We Are Lawrence

The Fire This Time New work by North Carolina artist, Antoine Williams

Essex Art Center's picture

Date: 

10/27/2017 - 10:00am to 12/15/2017 - 6:00pm

Location: 

Essex Art Center
56 Island Street
01840 Lawrence , MA

Description of Event: 

The Elizabeth A. Beland Gallery at Essex Art Center is pleased to present The Fire This Time, new work by Antoine Williams.

 

Something entirely fictitious and true, that creeps across your path hallowing your evil ways. 

– Amiri Baraka 

 

Antoine Williams' art practice is an investigation of his cultural identity through the exploration of societal signs as they relate to institutional inequities. He has created a mythology, which has become a narrative catalogue of loosely autobiographical humanoid beings that personify the complexities of perception, which can affect race, class, and masculinity.
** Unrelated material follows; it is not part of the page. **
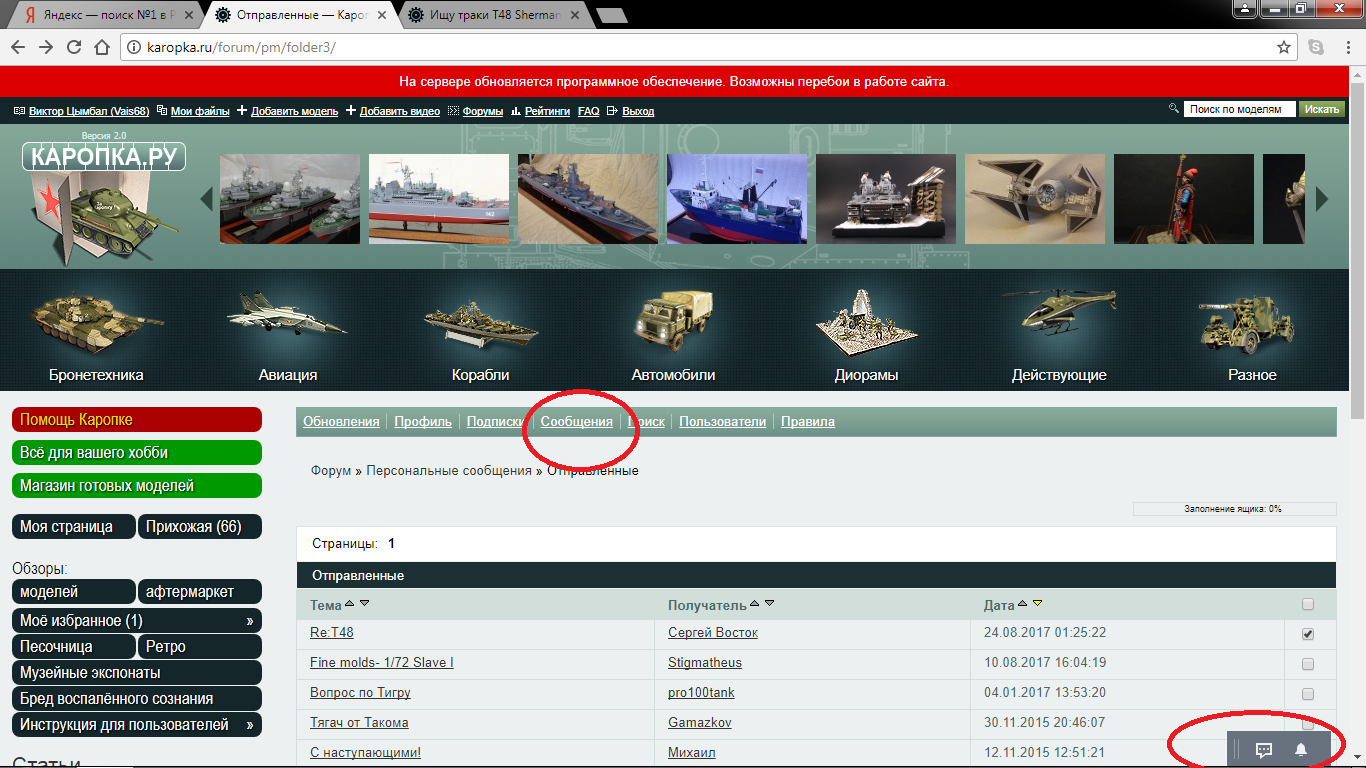The image size is (1366, 768).
Task: Select the Корабли ship category icon
Action: pyautogui.click(x=480, y=323)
His artwork is heavily influenced by science fiction literature from such authors as Octavia Butler and H.G. Wells. Themes in science fiction can be analogous to the Black experience in America. Therefore, the artist has created a world of beings that personify the complexity within hierarchies of power in everyday life. These figures manifest as mixed-media installations, paintings, drawings, and collage. 

 

These entities reference the Dadaists, who appropriated and re-contextualized images from society in order to create “anti-‐art”. Namely Hans Arp, who considered the destruction of “signs” as a subversive act. The signs Antoine Williams is interested in are tropes associated with the Black body within the American psyche.  

 

In the vein of Felix Gonzales-‐Torres, Antoine Williams has a concern for making the personal, public. These beings (which are nameless) are inspired by personal experiences from a rural working class, upbringing, in Red Springs, North Carolina that related to wider contemporary concerns. Inspired by the Amiri Baraka poem “Something in the Way of Things”, these beings live in the intangible spaces that exist between the nuances of class and race. They are both born of and perpetuate the actions and thought processes due to social reproduction. They exist in an abstracted purgatory.